**DESCRIPTION OF THE TASK**
Find how many lines of the following entries contain "will". Reply with the number alone.
[EXERCISE MATERIAL]
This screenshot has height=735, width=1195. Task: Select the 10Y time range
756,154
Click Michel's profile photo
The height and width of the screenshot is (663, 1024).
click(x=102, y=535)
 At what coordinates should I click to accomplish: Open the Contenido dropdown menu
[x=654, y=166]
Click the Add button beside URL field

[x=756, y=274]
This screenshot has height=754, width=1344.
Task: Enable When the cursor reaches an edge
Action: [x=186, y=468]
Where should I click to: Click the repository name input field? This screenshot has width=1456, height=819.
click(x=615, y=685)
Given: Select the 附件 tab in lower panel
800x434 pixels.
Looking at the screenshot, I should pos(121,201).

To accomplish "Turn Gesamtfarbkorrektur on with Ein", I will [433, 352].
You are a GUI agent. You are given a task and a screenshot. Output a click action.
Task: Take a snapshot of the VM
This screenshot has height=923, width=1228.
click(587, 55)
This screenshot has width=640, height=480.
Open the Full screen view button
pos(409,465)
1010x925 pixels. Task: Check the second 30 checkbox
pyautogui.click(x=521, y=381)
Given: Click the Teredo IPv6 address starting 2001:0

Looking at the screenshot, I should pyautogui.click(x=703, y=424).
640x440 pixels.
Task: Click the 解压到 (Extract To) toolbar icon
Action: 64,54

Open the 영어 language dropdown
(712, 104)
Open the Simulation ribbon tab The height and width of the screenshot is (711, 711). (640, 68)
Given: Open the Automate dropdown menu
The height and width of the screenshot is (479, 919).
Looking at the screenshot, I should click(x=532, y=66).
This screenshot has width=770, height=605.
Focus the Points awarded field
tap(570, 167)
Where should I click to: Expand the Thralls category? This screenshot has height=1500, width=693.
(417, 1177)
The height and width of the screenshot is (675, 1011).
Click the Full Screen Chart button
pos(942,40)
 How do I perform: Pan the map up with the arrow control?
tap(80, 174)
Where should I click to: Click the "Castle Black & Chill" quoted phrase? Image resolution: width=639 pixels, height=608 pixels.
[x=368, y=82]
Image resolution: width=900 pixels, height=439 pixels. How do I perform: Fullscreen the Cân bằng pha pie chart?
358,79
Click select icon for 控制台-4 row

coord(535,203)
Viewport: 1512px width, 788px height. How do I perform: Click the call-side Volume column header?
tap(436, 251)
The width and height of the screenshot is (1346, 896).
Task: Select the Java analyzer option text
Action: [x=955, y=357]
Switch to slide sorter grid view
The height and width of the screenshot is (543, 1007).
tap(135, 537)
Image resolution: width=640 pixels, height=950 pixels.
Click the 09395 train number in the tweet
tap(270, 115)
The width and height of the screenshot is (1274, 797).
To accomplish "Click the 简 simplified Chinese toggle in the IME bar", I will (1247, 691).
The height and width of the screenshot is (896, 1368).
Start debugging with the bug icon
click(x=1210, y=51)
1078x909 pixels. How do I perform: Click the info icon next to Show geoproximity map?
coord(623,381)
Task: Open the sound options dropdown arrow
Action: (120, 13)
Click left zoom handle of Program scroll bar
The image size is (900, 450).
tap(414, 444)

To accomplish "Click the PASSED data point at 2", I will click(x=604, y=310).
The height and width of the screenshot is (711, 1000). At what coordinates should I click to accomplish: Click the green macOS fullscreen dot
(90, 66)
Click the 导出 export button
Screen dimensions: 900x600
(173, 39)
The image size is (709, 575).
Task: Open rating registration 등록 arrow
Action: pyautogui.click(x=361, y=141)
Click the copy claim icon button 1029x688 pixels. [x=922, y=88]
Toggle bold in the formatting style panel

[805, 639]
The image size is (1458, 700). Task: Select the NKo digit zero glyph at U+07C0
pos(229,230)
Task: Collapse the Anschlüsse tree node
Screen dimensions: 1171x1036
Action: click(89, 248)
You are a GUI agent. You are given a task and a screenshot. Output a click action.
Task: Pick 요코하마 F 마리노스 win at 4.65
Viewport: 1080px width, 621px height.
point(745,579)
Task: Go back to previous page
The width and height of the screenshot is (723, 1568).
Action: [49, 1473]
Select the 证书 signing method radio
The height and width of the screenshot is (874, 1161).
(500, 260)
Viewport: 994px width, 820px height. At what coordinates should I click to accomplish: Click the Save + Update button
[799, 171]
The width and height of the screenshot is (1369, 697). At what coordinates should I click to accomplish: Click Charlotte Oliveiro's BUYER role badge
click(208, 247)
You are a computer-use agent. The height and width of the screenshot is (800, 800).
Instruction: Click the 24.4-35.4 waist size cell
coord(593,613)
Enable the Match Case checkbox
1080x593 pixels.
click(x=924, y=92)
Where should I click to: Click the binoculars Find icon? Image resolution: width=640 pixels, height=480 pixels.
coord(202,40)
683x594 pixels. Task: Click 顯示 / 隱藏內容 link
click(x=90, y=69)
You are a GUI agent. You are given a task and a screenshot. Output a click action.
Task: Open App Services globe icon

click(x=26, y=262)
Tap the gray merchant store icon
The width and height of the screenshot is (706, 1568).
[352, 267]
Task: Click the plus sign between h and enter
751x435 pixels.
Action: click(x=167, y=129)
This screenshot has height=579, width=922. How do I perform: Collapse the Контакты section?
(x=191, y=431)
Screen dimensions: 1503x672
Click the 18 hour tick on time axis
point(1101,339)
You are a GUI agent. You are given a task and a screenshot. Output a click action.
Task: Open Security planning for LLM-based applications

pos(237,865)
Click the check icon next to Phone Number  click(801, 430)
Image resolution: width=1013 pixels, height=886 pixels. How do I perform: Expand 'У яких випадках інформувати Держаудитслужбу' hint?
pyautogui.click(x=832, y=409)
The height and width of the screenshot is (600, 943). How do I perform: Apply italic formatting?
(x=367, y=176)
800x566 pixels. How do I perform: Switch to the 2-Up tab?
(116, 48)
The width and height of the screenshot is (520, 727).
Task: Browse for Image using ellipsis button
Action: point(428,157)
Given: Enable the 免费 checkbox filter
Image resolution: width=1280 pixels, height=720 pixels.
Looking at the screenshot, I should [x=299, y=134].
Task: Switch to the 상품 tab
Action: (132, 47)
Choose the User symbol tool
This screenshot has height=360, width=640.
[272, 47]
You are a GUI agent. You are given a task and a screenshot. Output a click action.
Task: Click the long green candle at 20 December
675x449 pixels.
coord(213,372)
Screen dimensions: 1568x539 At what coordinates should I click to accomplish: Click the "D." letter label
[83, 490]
[/EXERCISE MATERIAL]
**EXPECTED ANSWER**
3